** The tasks **
(a) Please transcribe the stretch of the resistance drilling passage from "However, in some" through "and stability levels.".
(b) According to the resistance drilling passage, what was resistance drilling originally developed to measure?

** Excerpted passage **
:::
However, in some instances, visual assessments have limitations. Technical instruments are therefore used to detect, quantify and map internal decay. A common practice to detect decay and cavities in trees and timber is through Resistance Drilling. This is known as ‘Level 3: Advanced Assessment.’

Resistance Drilling Origins

Since its development in the 1980s, thin needle resistance recording has been the most standard practice for gathering data globally on urban trees and wood to assess hazard and stability levels.

Originally, resistance drilling was developed to measure latewood  density in oak tree rings to reconstruct previous climates. With this, experts observed that this method was able to detect defects in timber and trees.  

Since it’s development, researchers have conducted various experiments on spring-driven recording mechanisms to prove their effectiveness. However, many did not meet the requirements needed for it to be considered a reliable measurement tool.
:::
** Data excerpt **
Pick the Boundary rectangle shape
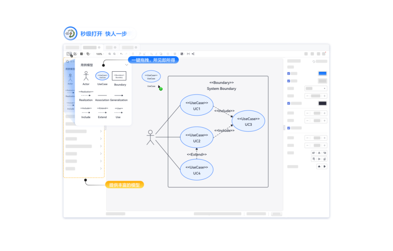The height and width of the screenshot is (251, 393). click(119, 76)
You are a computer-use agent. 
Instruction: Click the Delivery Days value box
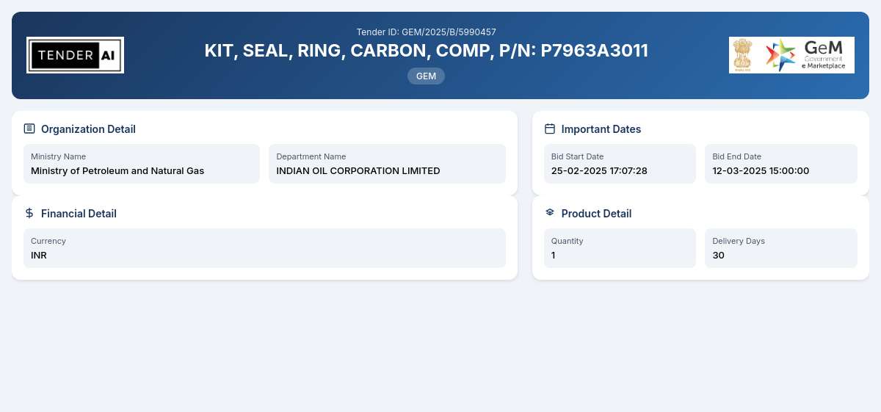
:::
** Exercise results **
(a)
However, in some instances, visual assessments have limitations. Technical instruments are therefore used to detect, quantify and map internal decay. A common practice to detect decay and cavities in trees and timber is through Resistance Drilling. This is known as ‘Level 3: Advanced Assessment.’

Resistance Drilling Origins

Since its development in the 1980s, thin needle resistance recording has been the most standard practice for gathering data globally on urban trees and wood to assess hazard and stability levels.

(b) Latewood density in oak tree rings, in order to reconstruct previous climates.